Concert Review & Story: Melissa Etheridge

Zack Hall is my Golden God of the Month for July.

Who is Zack Hall? I couldn't have told you that yesterday. He is the roommate of Liz Lyons, my friend Nate's girlfriend, who had her 21st birthday party yesterday. I went to the party, and he was talking about a friend of his who used to work at the Tweeter Center, and who is trying to set him up with this guy who works there now.

So Zack is talking about how this guy offered him comps (translation: Vouchers that you can exchange, with $10, for tickets to a concert) for tonight's Melissa Etheridge concert. I am a huge fan of hers, so it was like Bat-Hearing:

"Did someone say cheap Melissa Etheridge tickets?!"

I had really wanted to go to this concert, but for some reason Melissa likes to ridiculously overcharge for her tickets. With Ticketbastard service charges, one ticket would have come to about $93.00, and I had already paid something in that neighborhood for the "Live...and Alone" tour, so I couldn't really cough that up again.

Granted, she's good enough that it's worth every fucking penny, it's just that I didn't have 9300 spare pennies sitting around.

So I asked Zack if he was using the comps, and he said no, since he wasn't a real big fan, plus he was going drinking with Liz. So he asked if I wanted the comps. I was like, "FUCK YES!" and he gave me instructions on how to pick them up.

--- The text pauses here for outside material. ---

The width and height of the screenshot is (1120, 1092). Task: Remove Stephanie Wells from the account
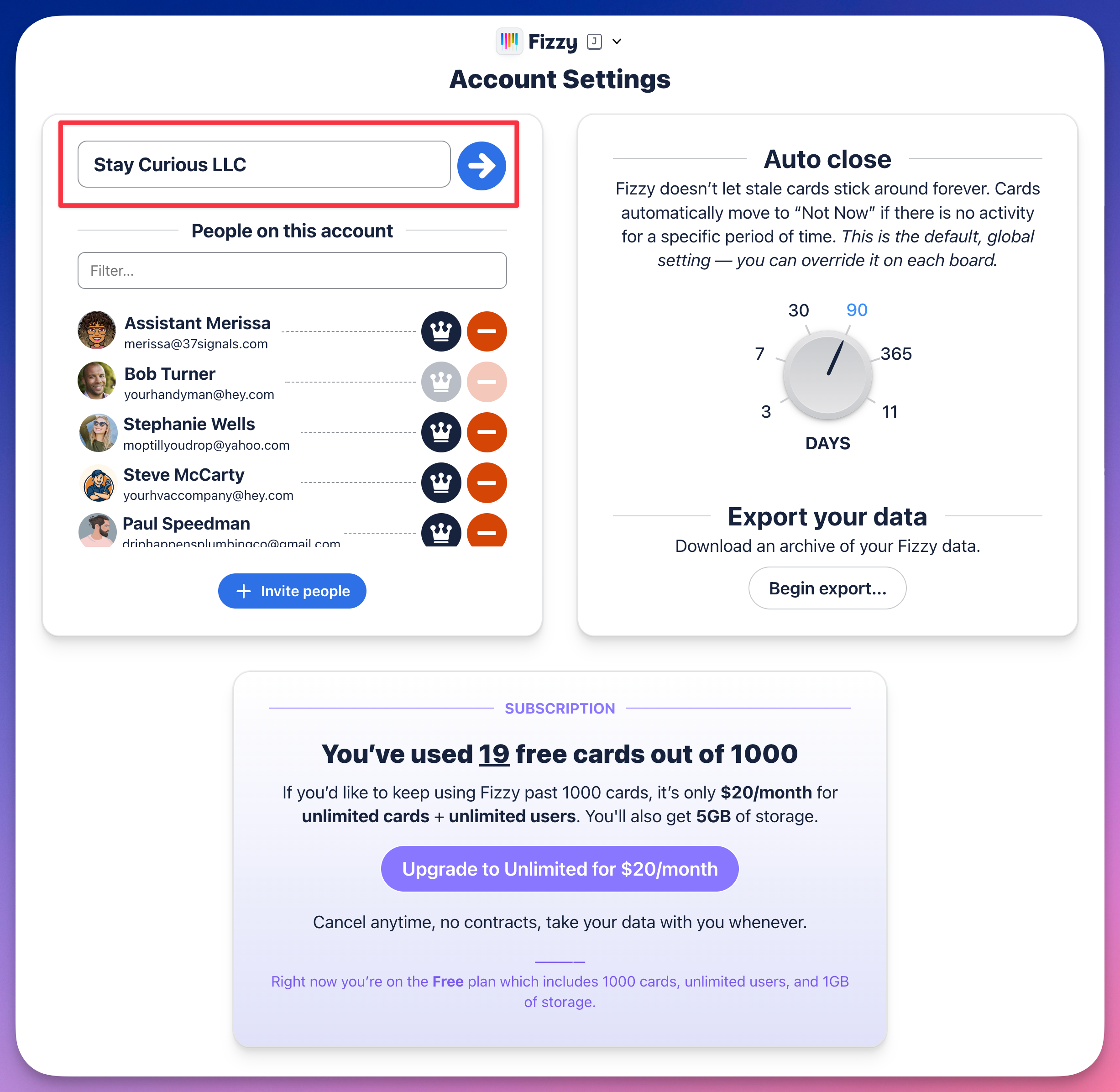coord(487,432)
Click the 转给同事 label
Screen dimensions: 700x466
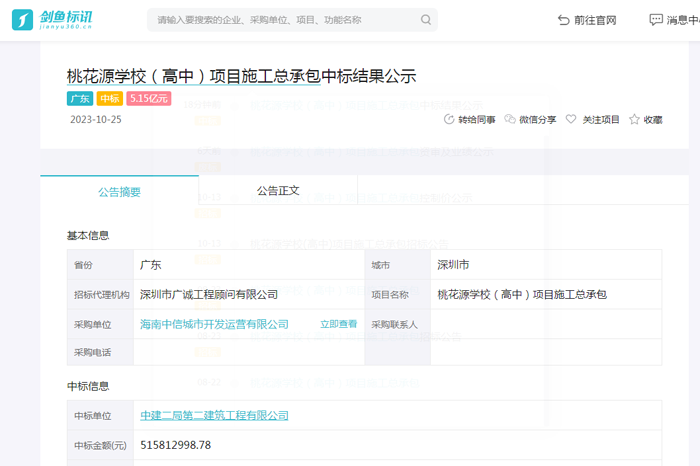(477, 119)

Because of the Six-Degrees-Of-Kevin-Bacon manner in which I had got these things, I didn't get my hopes up too much on whether this whole crazy scheme would work, but when me and my friends got to the theater, we picked 'em up, no problem at all.

We had to wait a while, since we got their early in hopes of getting the best seats possible. And they weren't spectacular seats, but they were fucking seats, and they were 10 bucks instead of 93. They had a band performing on the "Rising Talent Stage" by the gate.

Oh, what a misnomer that turned out to be. It was some fucking cover band, who covered two Melissa Etheridge songs. It was like, hello, Melissa herself is here. They were talented, and their drummer was the lead singer, but if you're playing on a rising talent stage, you better goddamn well play your own songs to get there.

The real opener, some chick calling herself Rosey, no last name, was also fairly lame, though to her credit, she did play her own songs. They sucked, but at least they were originals. She played for about half an hour, and the most applause she got was for the announcement, "This is my last song..."

Melissa....wow.

I've seen Melissa Etheridge live three times now, and I am constantly amazed by how unbelievably fucking good she is. 25 years of performing will do that for some people, but she is just....wow.

Her set was a good mix of older and newer stuff, though there were several omissions that kinda pissed me off (Lover Please, Your Little Secret, for example), but it's just amazing the back catalog of fucking incredible songs that she has to dig through.

There was one song she doesn't play live much (which of course I've forgotten the name of) where the traditional "band goes off on a tangent thing" happened, but instead of just letting them go, she went over to the guitar player, played his guitar, then they went over to the bassist, all played his bass, and they all climbed up on the drummer's kit and all four of them played together.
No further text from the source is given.